Anak dan menantu Bu Rahayu tertegun, dan menelan ludah mendengar kata-kata wanita tua itu.
Akhirnya mau tak mau Ratna, dan Yuli, segera bergerak menuju ke dapur. Mereka tidak mau ancaman Bu Rahayu menjadi kenyataan. Ratna berjalan sambil mengumpat menahan rasa sakit di lututnya.

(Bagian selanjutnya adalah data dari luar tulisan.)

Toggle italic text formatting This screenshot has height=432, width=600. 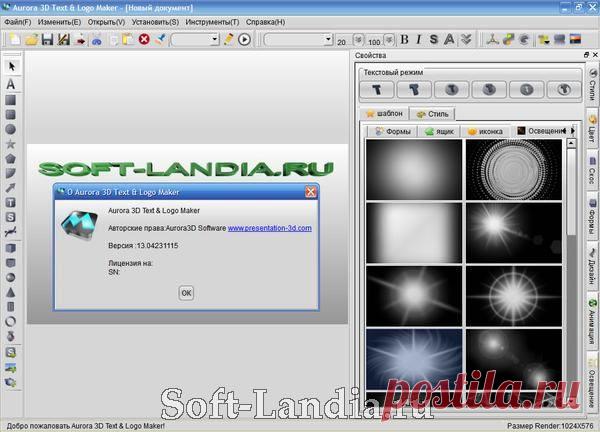(x=418, y=40)
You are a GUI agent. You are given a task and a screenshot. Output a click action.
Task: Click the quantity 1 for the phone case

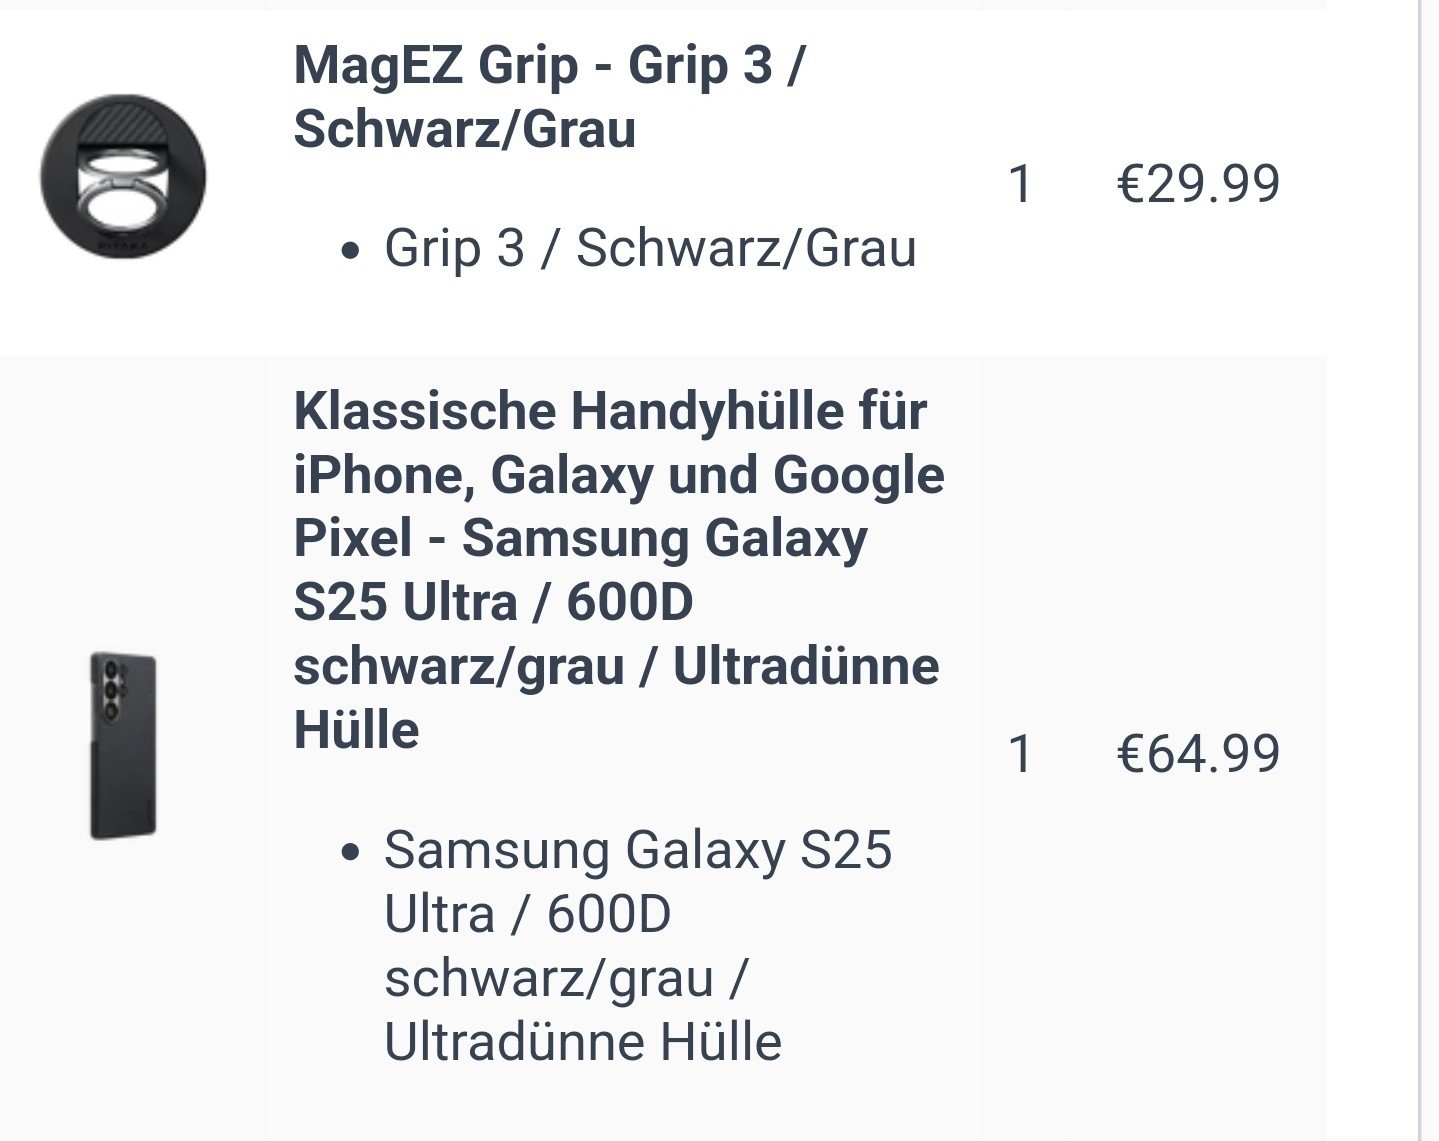[x=1020, y=754]
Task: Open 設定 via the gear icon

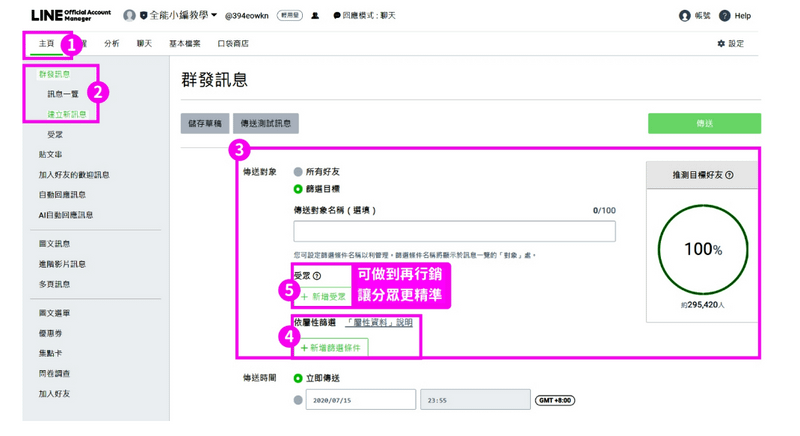Action: (721, 44)
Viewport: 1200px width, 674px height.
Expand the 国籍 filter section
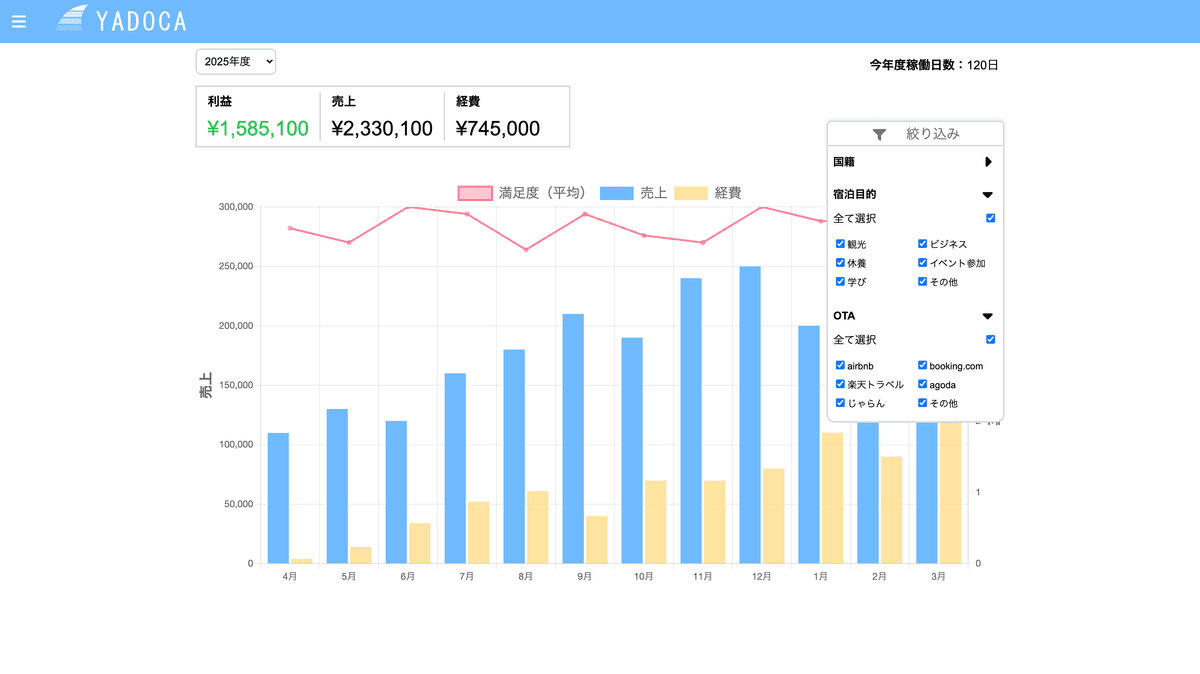(988, 162)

Hanya Siska yang tetap duduk tenang di samping Ranu. Bu Rahayu pun tak berani menegurnya, wanita tua itu tidak mau kehilangan menantu yang kaya raya.
***
Di rumah Ranu. Ina yang yang dalam hati merasa bersalah karena telah mengacaukan acara selamatan yang tujuannya adalah doa untuk orang meninggal, berencana pergi ke rumah Bi Hindun. Sebagai ganti keributan yang dia buat. Dia ingin mengadakan doa bersama anak yatim, di panti asuhan yang sering didatangi oleh bibinya.
“Kamu sudah siap, Nak?”
Andri baru saja pulang sekolah. Dan Ina langsung menyuruhnya untuk ganti baju, lalu makan. Dia tidak mungkin meninggalkan Andri sendirian. Kalau siang mungkin Andri bisa main dengan temannya. Masalahnya Ina tidak tahu jam berapa nanti dia pulang ke rumah. Bisa saja tengah malam.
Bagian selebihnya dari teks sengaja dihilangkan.